そこで、気になることがいくつもありました。そのうちの一つは、「なぜこんなに輸入しているものが多いのだろう」ということでした。もちろん、安く買うための手法として輸入を否定したいわけではありません。それにしても、こんなに単純なトランスなのだから、日本のサプライヤーから調達してもあまり価格は変わらないのではないか、という疑問が払拭できません。

私はその素直な質問を前任者に投げかけてみました。しかし、その前任者からは「輸入拡大しないと、安いものは買えない」という答えが返ってくるだけです。しかも、そのサプライヤーと取引契約書はおろか、覚書すらも締結した形跡がないことには驚きました。バイヤーが事前に管理すべき最も重要な書類ではないか。続けて、そのことを問いただしたところ、「まぁ、あちらさんはそういう文化だから」というだけ。意味が分からず混乱している私に対して「あんなにサプライヤーに厳しい契約なんて、結んでくれるのは日本のサプライヤーだけだよ」と言い放ちました。
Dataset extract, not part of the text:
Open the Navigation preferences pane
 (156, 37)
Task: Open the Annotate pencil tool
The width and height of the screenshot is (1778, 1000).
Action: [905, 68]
私は、呆れつつも、「そんなの文化の違いじゃないですよ、あなたが仕事をしていなかっただけですよ」と、つい20歳ほども年齢の違うバイヤーに申し上げるほかなかったのです。

何かことあるごとに「輸入を拡大しましょう!」と叫ぶだけのバイヤーが増えています。それらは、「メリットがある、ということはリスクもある」という当然の認識がないままの発言がほとんどです。LCC(Low Cost Country)という言葉も流行化してきましたが、その本当の意義を考えている人はほとんどいません。「海外から買えば安くなる」という単純な図式だけで語られることがほとんどです。「輸入!輸入!」とそれを自己目的化して語るバイヤーは、自己の英語力を自慢したい(くせに実はたいしたことがない)か、あるいは出張で海外行きを狙ってマイレージを貯めたいか、のどちらかである可能性が半分を超えるでしょう。だから、輸入しているという事実だけで満足してしまい、そのことに本当にどれだけのメリットがあるかを計測していなかったり、契約書を交わさずとも止むなし、と勝手に判断してしまったりなどということが起きてしまいます。